This erudite and sweeping synthesis of the use of fragrance and the pervasiveness of olfactory rhetoric in late ancient and early medieval Christianity [End Page 720] confirms the importance of historical traditions for advancing theoretical debates about ritual and identity within religious studies as a whole. The study draws on a broad pan-Mediterranean context with wide geographical and temporal dispersion, moving quickly from Gaul to North Africa to the Levant, and covering a thousand years of history. But Harvey also focuses, often in thick detail, on specific and local practices deriving from the Byzantine and Syrian Orthodox contexts that she knows so well. Using current ritual theory and critical accounts of the formation of the religious subject with a light touch, Susan Ashbrook Harvey opens a world in which the rhetoric of smell was one of the rhetorics of religion.

The origins of incense in Christian worship provide one of the puzzles that drives the inquiry. Christians in earlier centuries usually condemned the burning of incense in liturgical services as a remnant of pagan or Jewish practice, but by the middle of the fifth century scented smoke began to permeate Christian ritual action. Harvey reminds the reader that the condemnation of incense in worship had not meant the absence of smells; Christians, like all people in the ancient Mediterranean, used scented oils and candles, and cleaned their homes and ritual spaces by fumigation. Moreover, the oils used in rites of unction or chrismation had probably always smelled sweet. To a large extent, mundane uses of smell set the context for religious understandings. But Harvey argues that the Christianization of the Roman Empire in the wake of Constantine’s conversion prompted a revaluation of the created order, and particularly of the body, so that the senses became avenues for perceiving and knowing God. Scent, in fact, marks a shift in attitudes toward the body and materiality among Christians.

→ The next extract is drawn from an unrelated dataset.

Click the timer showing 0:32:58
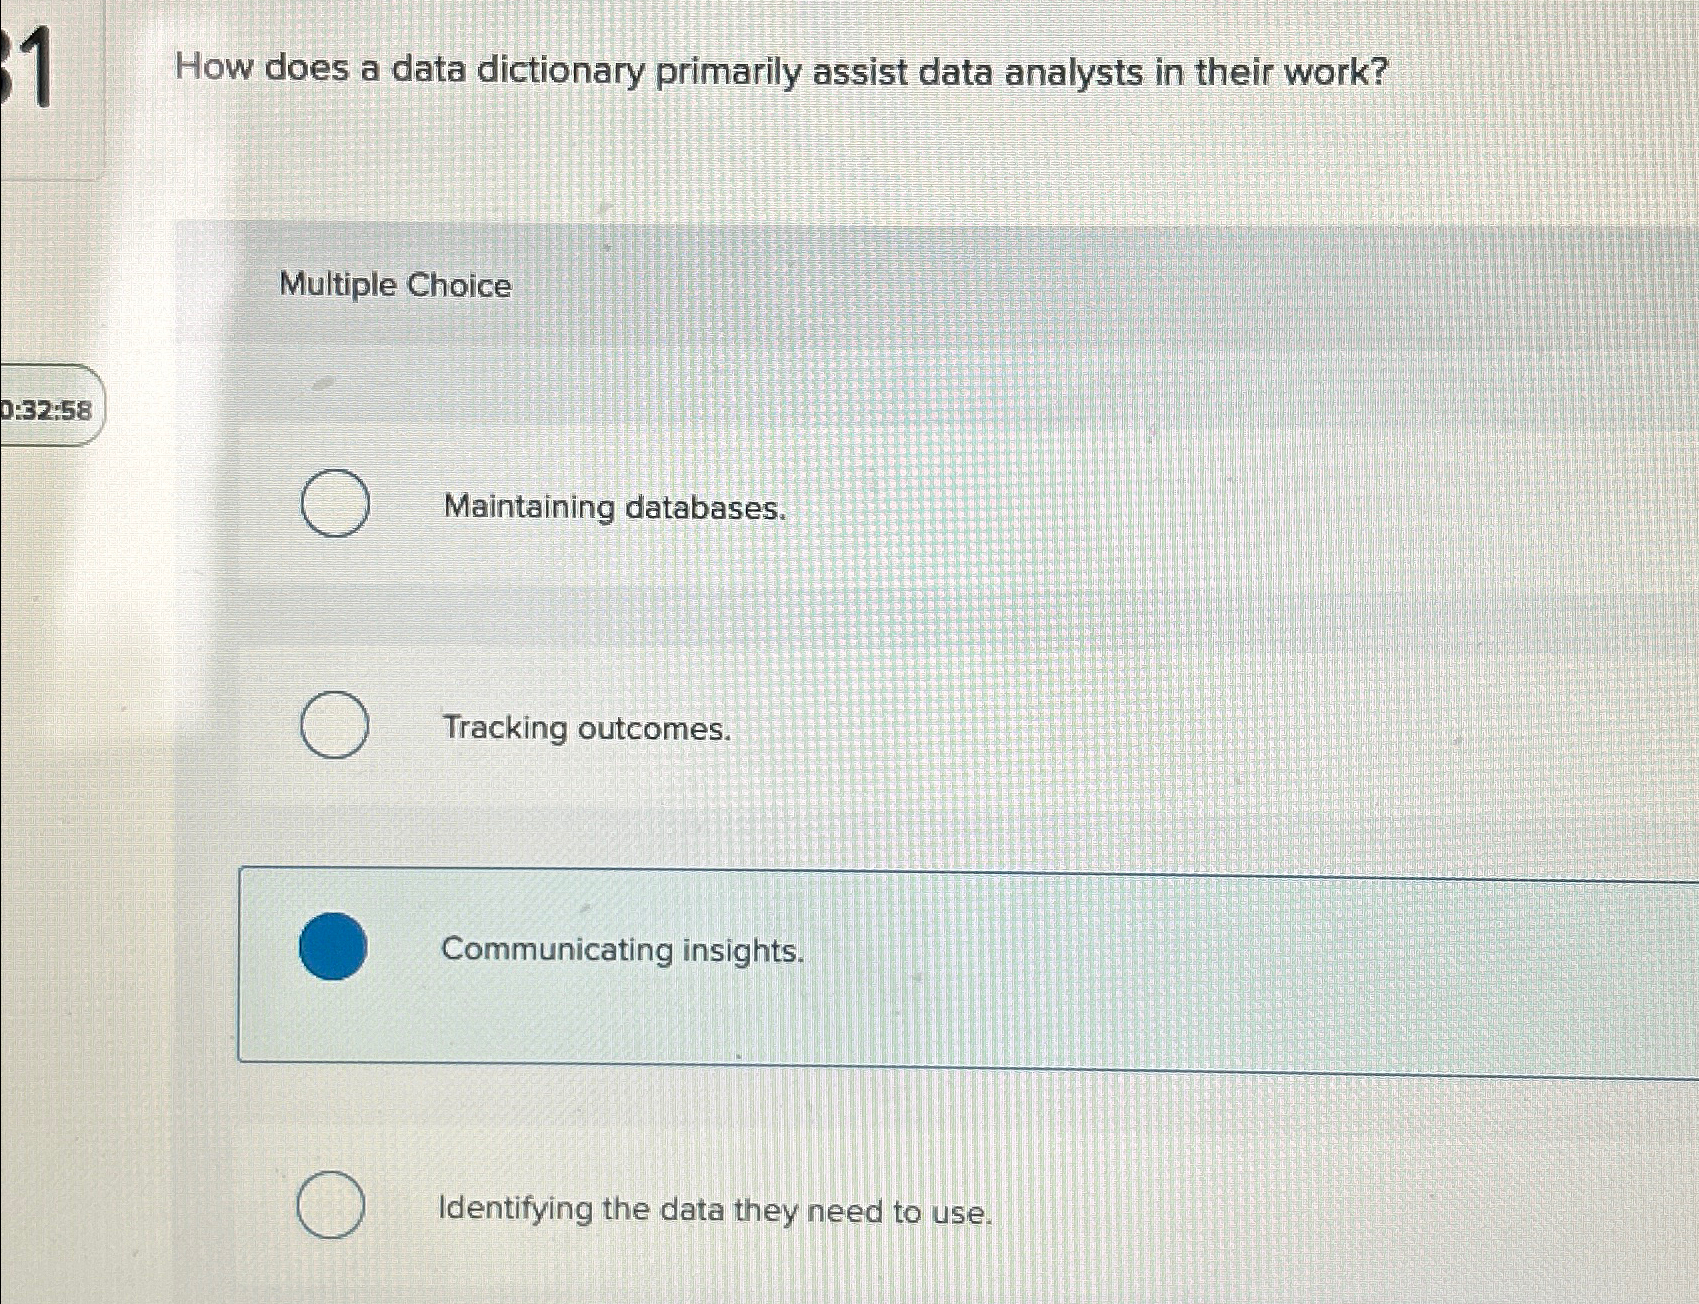click(47, 406)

Chapter 1 lays out Jewish, Christian, and polytheist use of and conversation about scent and incense to situate early Christian smelling and discourse about smelling within late antique cultural imaginations. Harvey stresses the olfactory character of worship in the ancient Mediterranean world, from whole burnt offerings whose smoke rose up to (a) god to sacrificial incense cast onto fire. The sacrificial use of incense both expressed and effected the participants’ devotion. The language of scent functioned powerfully in religious discourse even in the absence of sacrificial rites: both Rabbinic Jews and pre-Constantinian Christians employed complex rhetorics of incense and odor. Paul famously described Christ as “a fragrant offering” (Phil. 4:18) and his followers as “the aroma of Christ” (2 Cor. 2:15). Thus, even while second- and third-century Christians strenuously abstained from offering incense sacrifices within the imperial cult, they figured themselves and their god through olfactory metaphors. Aromatic imagery and language saturated the writings of Clement, Origen, and Tertullian in particular. Christians enjoyed the science, economics, and lore of spices, emphasizing alternately their exquisiteness and extravagance. Incense might indicate either true or false religion. We find the author of the second-century Martyrdom of Polycarp reshaping the horrifying experience of the saint’s burning as an occasion to smell the odors of incense and of baking presumably eucharistic bread. Most acutely, and throughout the [End Page 721] Mediterranean world, sweet smelling spices and incense indicated the presence of and interaction with the divine. Apocryphal traditions of Adam and Eve emphasized the sweet and abundant fragrance of paradise. Long before, Christians censed their offerings, they talked persistently about smell.

After the conversion of Constantine, the legalization of Christianity, and the even more important Christianization of imperial society and culture, incense and smell took on new roles. Chapter 2 follows developments from the fourth century, considering the works of the Cappadocian Fathers, Ambrose, and the hymnographer Ephrem the Syrian. Once Christian thinkers committed themselves to the proposition that God could be known, if incompletely, in creation, they argued for a positive valuation of the...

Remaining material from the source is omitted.